On Jul 15, 5:48 am, Matt Brubeck <
mbrub...@limpet.net> wrote:
> On Jul 15, 12:16 am, Joshua Haberman <
jhaber...@gmail.com> wrote:
>
> > I wish I had an issue tracker where I could put this.
>
> Maybe ticgit or git-issues as a temporary solution (or just keep using
> TODO)?
Ok, I managed to finally get registered at
code.google.com, so now I
have an issue tracker:
http://code.google.com/p/gazelle/issues/list
Now that I have it though, I'm a little bit less sure that removing
this limitation is for the best. Allowing this for rules is a
requirement, since rules can be mutually recursive. If you have:
a -> "X" b?;
b -> "Y" a?;
This is a perfectly valid grammar, but cannot be expressed as such
without allowing rules to be referenced before their use. Named
terminals, on the other hand, don't reference anything else and can
always come before everything else.
I'm trying to walk a fine line between having the language's
limitations encourage good style and having them be a straight-
jacket. Is it oppressive to have to list named terminals before their
use? Difficulty of implementation is not a significant issue; I'm
just thinking there may be benefits to know when you read a grammar
that if you see a symbol used that hasn't been defined yet, then you
know it's a rule and not a named terminal.

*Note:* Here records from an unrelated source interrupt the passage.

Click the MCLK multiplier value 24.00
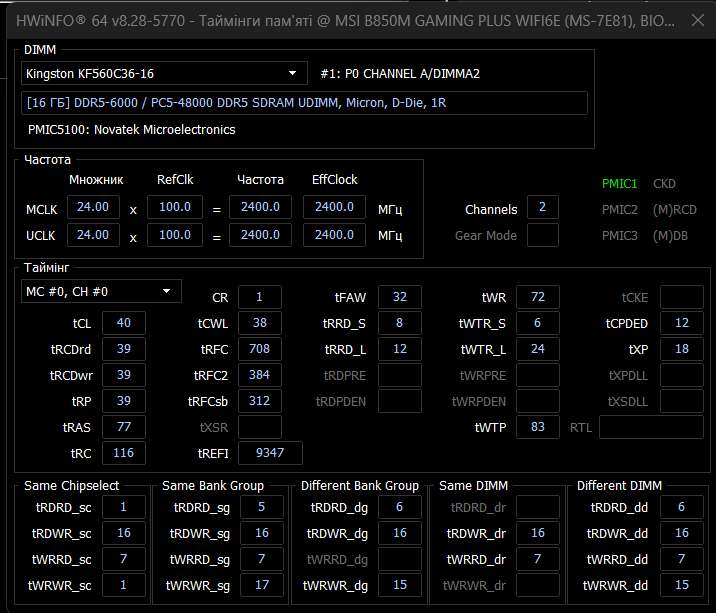The height and width of the screenshot is (613, 716). pos(92,207)
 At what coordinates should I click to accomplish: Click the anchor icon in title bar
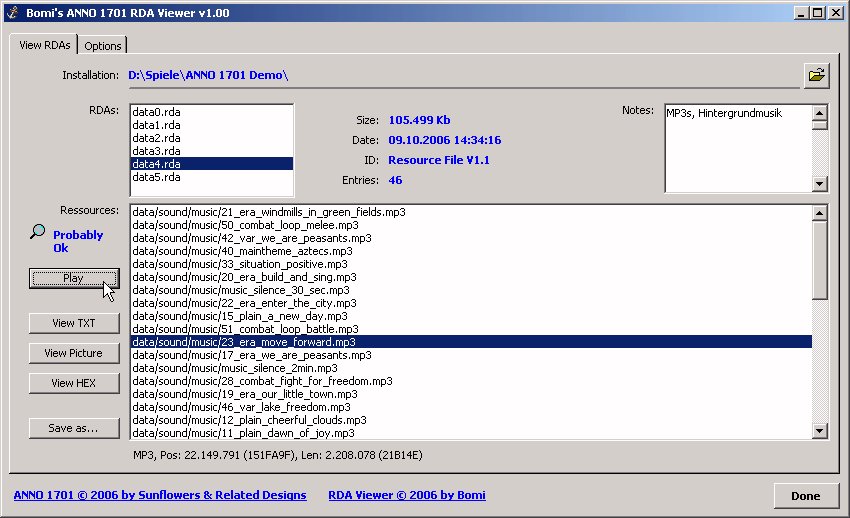coord(13,12)
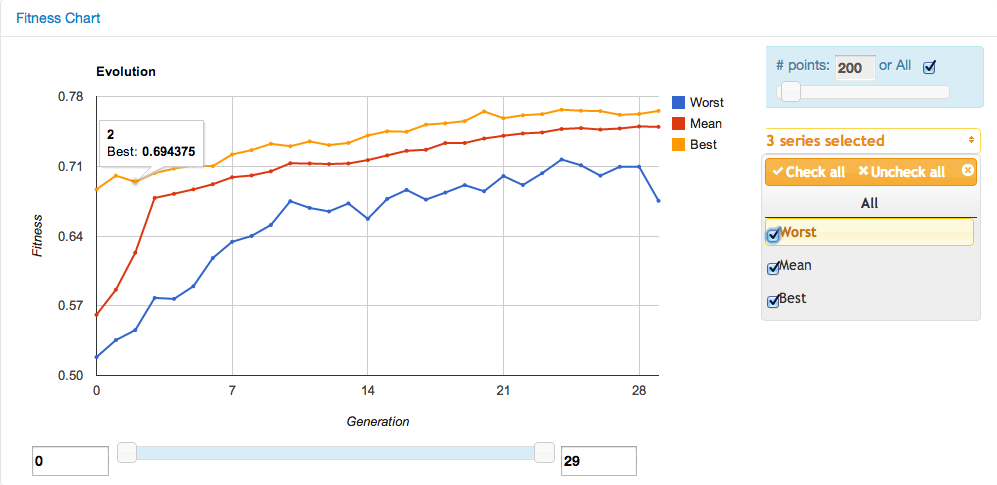Toggle the 'or All' points checkbox

[x=929, y=67]
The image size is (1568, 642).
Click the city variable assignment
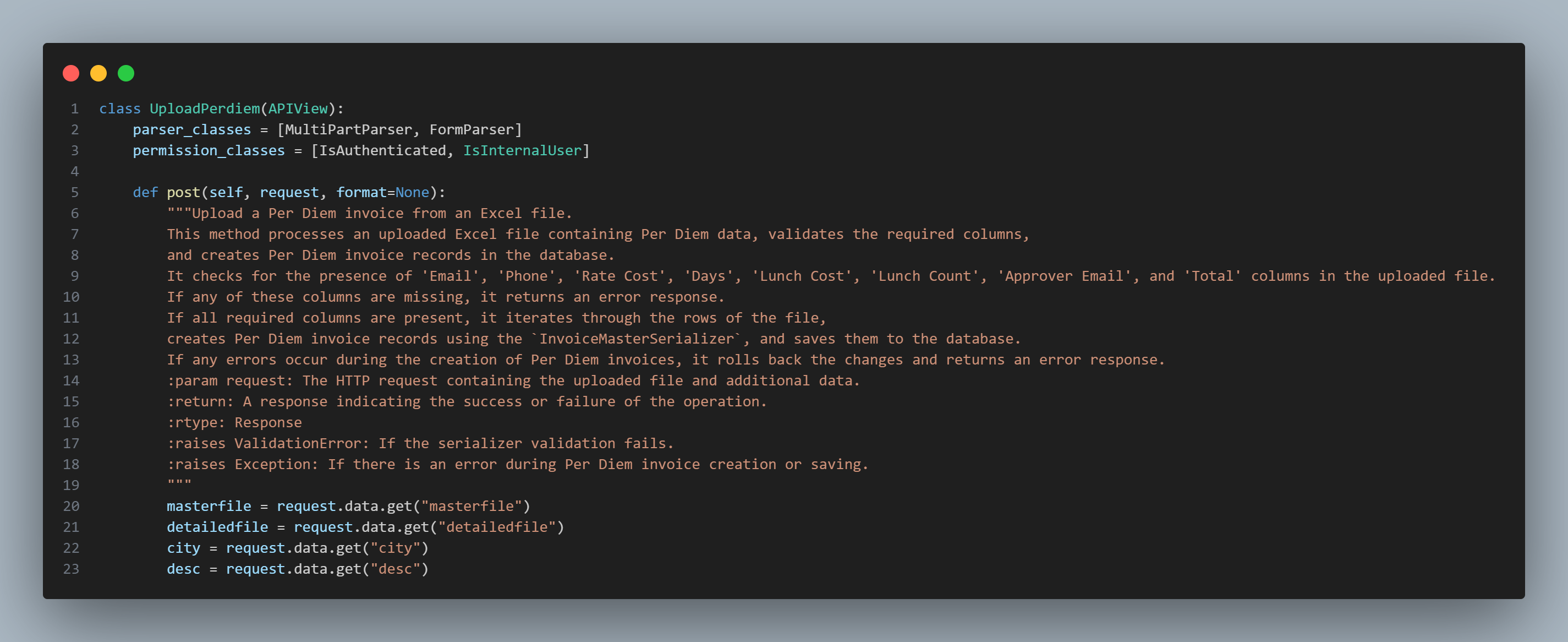click(x=183, y=548)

Another possibility is to syntactically enforce a convention like:
"named terminals are in all caps, anything else is a nonterminal." On
one hand the consistency that would provide appeals to me, on the
other hand I think it could be nice to allow grammar files to follow
the conventions of the standard they are implementing, to make it
easier to compare the two.
I read an essay a while back that I wish I could find now, where the
guy argues that languages like C would be better if they were so
stringent about style that code would fail to compile if it didn't eg.

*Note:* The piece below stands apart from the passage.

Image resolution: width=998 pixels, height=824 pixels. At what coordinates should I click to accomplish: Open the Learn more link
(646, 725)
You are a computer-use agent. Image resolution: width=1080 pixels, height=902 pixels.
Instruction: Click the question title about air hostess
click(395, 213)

indent properly. On one hand that sounds extreme, but on the other
hand most significant projects end up establishing a convention anyway
and trying to make sure everyone follows it. Consistency encourages
readability. Why make each project do this work of creating and
establishing a convention? If the convention is a part of the
language, then there will be consistency automatically across everyone
who uses the language.
So to bring this back to a more concrete discussion, would requiring
named terminals to be defined before their use be a gentle nudge in
the right direction that encourages everyone to structure their
grammars with nonterminals first, or would it be a draconian
limitation that makes the language more temperamental than it's
worth?
> > My first inclination is to say that the manual is wrong
> > and that naming strings should not be supported. [...]
> > On the other hand, I wouldn't be surprised if someone could come up
> > with a case where naming strings has a real benefit. Do you have one?
>
> The only reason I've come up with would be a long string that is
> repeated often, or likely to change. But I don't have any real-world
> examples. And anyways, you can always use a trivial regex to match a
> single string if you really want to. So I don't see any harm in
> keeping (and documenting) the current functionality.
Cool, I've documented it:
http://github.com/haberman/gazelle/commit/4f9352caaed6fcc6b8c70f2ec8cb053d2f64e3cb
Josh